Exercise prompt: Starting at the line that contains "Task: Collapse the file tree side panel", retype each line to the end of the listing below. Include both ends, but not the pictures.

Data extracts:

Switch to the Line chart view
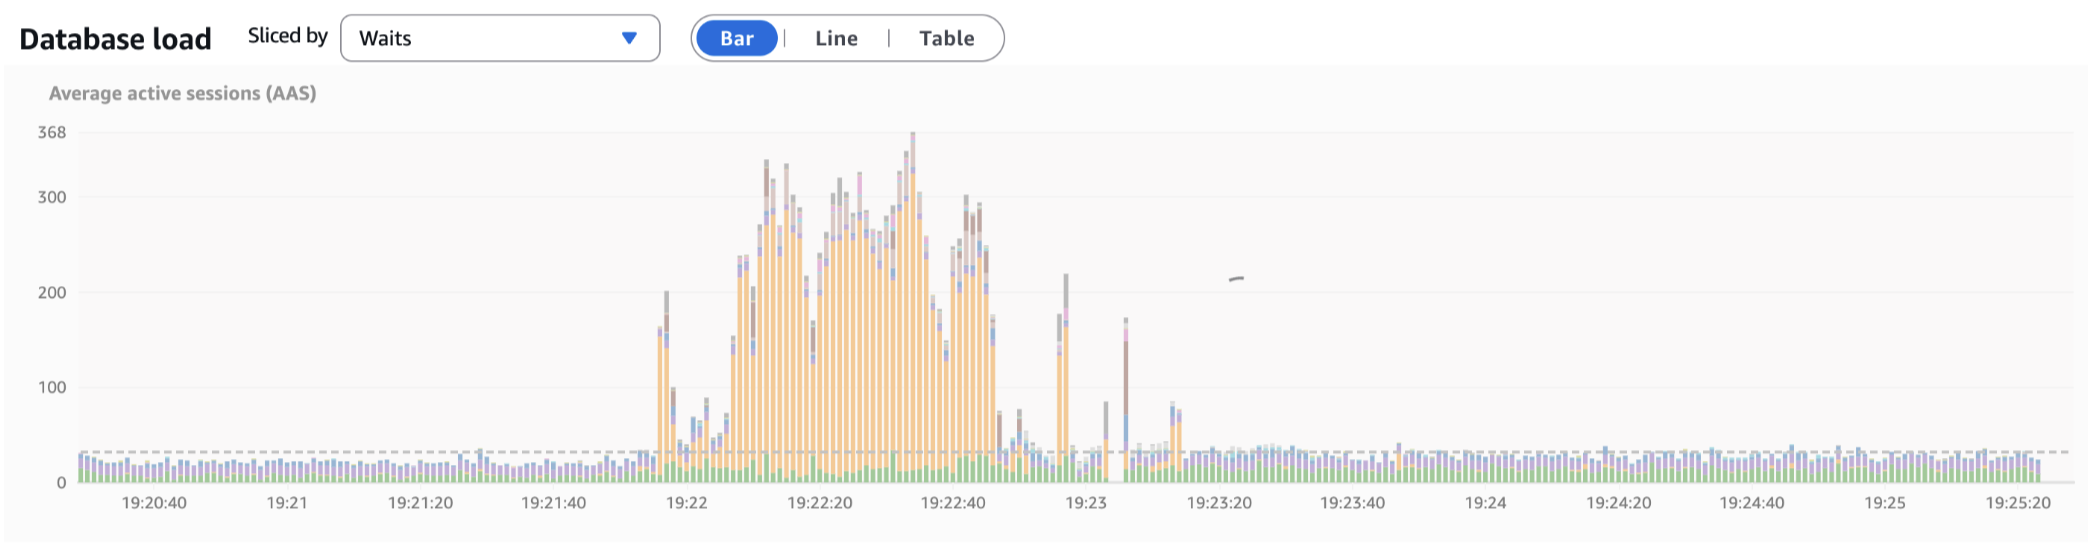This screenshot has width=2088, height=544. pos(836,38)
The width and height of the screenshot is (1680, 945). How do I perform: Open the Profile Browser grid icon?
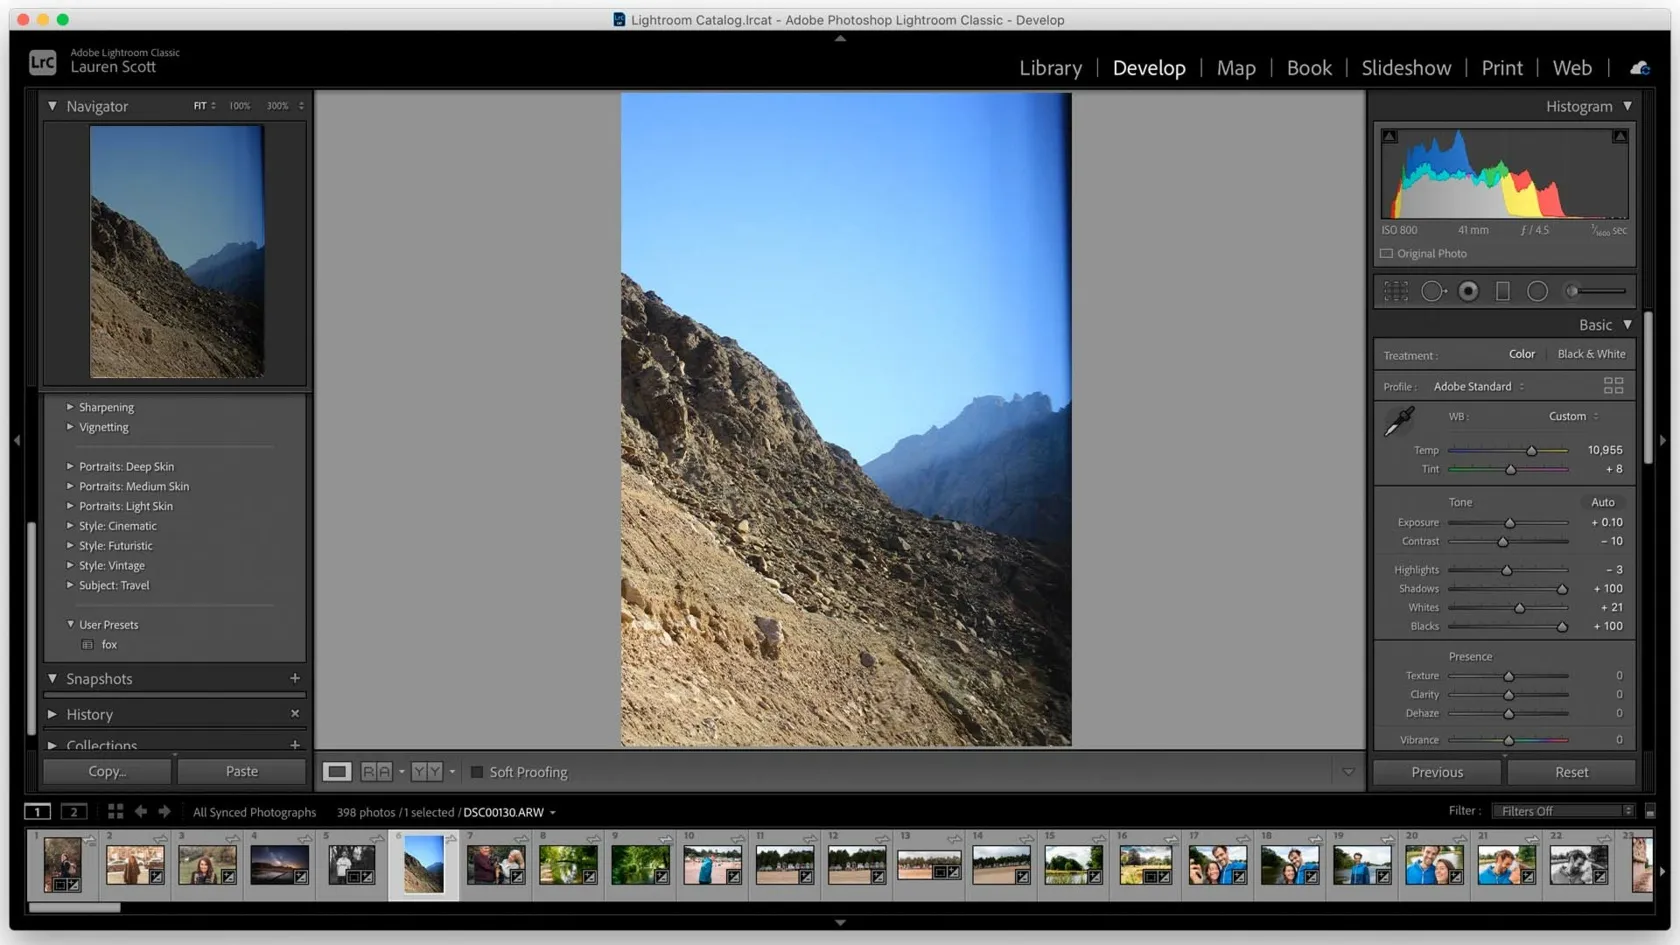pyautogui.click(x=1613, y=386)
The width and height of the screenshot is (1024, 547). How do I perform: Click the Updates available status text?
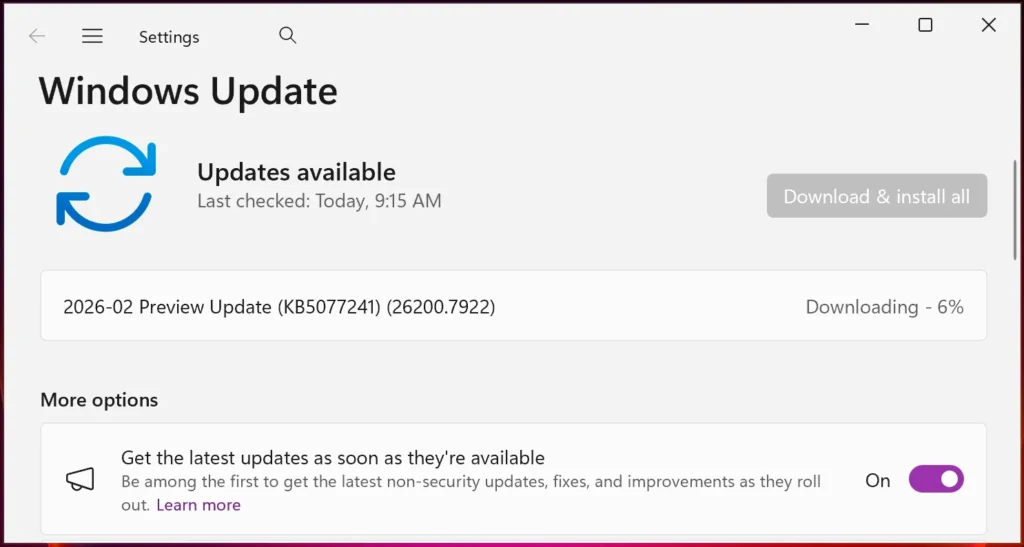[296, 172]
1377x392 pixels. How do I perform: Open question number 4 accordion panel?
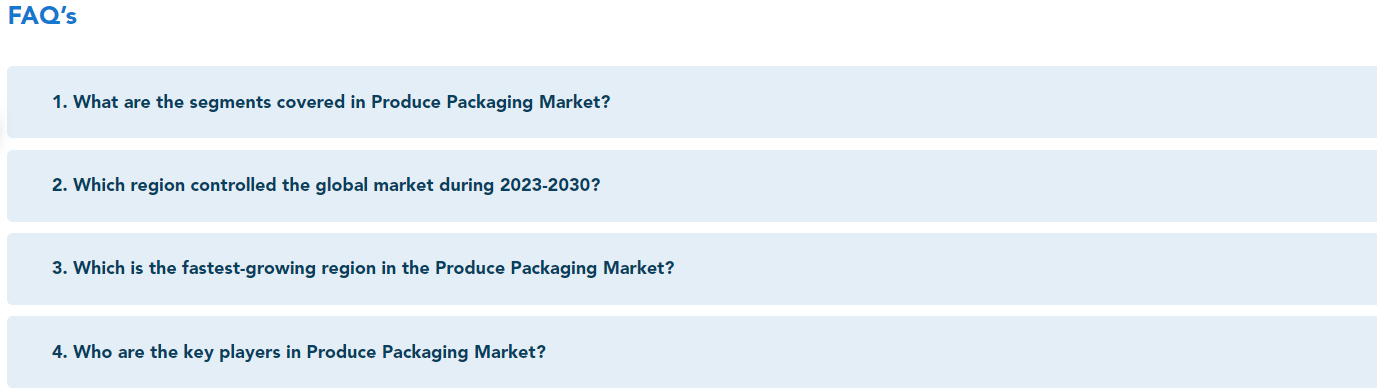tap(692, 352)
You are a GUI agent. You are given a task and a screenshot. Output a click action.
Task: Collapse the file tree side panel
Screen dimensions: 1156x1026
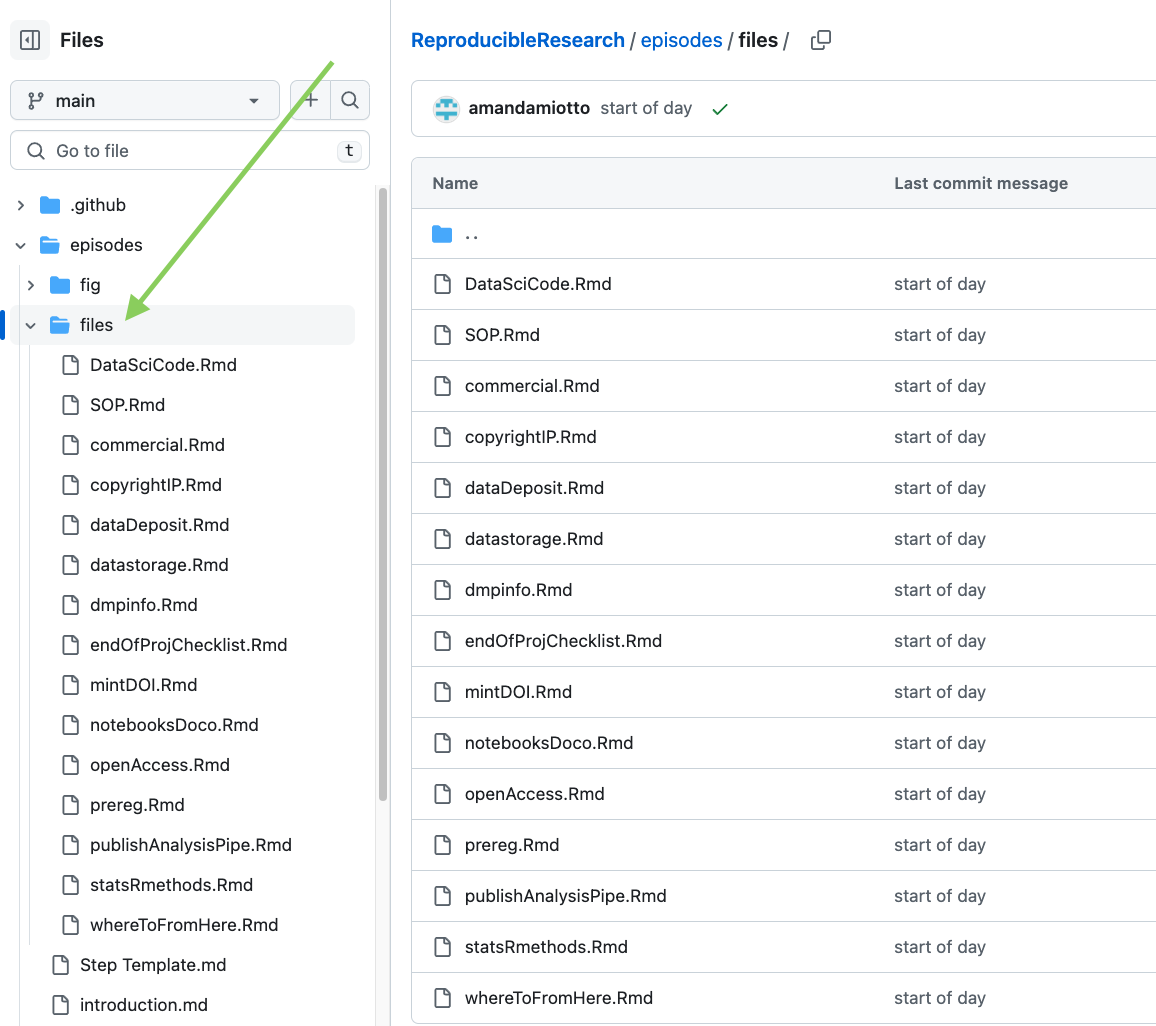point(30,40)
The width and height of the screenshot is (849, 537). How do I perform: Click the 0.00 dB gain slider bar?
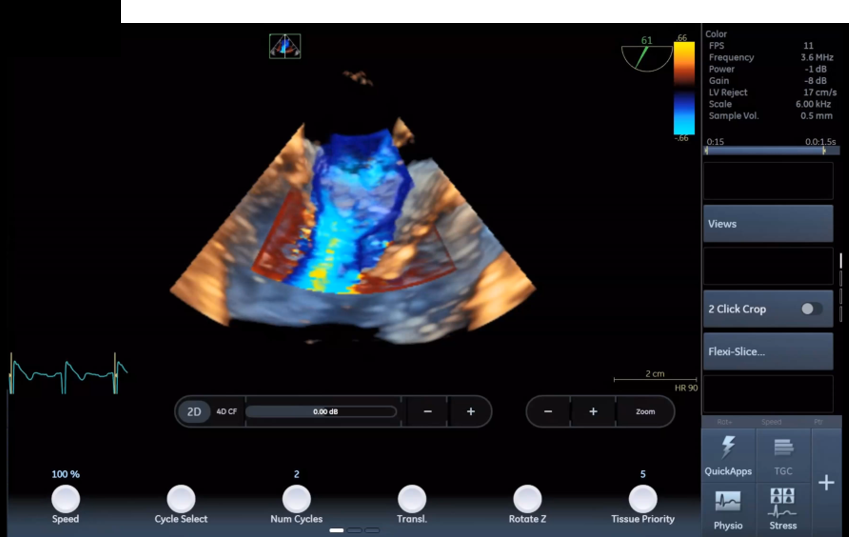(321, 412)
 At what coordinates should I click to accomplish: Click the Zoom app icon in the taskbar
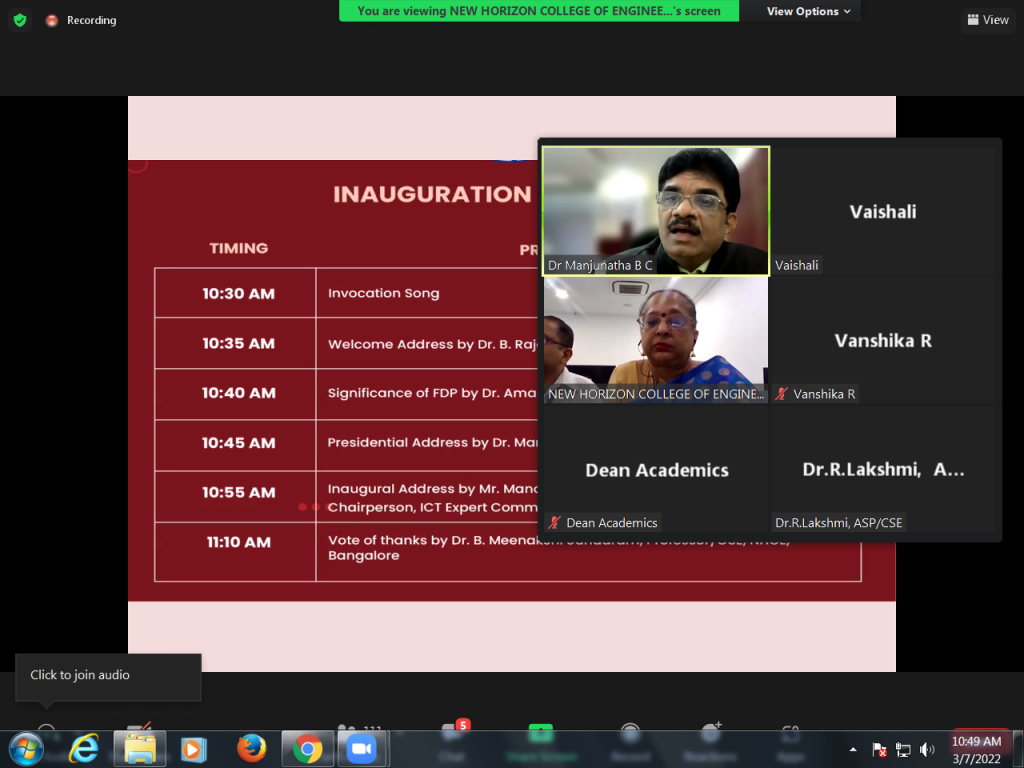361,748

Solution to this exercise:
Task: Collapse the file tree side panel
Screen dimensions: 1156x1026
point(30,40)
The width and height of the screenshot is (849, 537). How do I perform: Click the 0.00 dB gain slider bar?
(321, 412)
 At what coordinates should I click to accomplish: Click the Zoom app icon in the taskbar
361,748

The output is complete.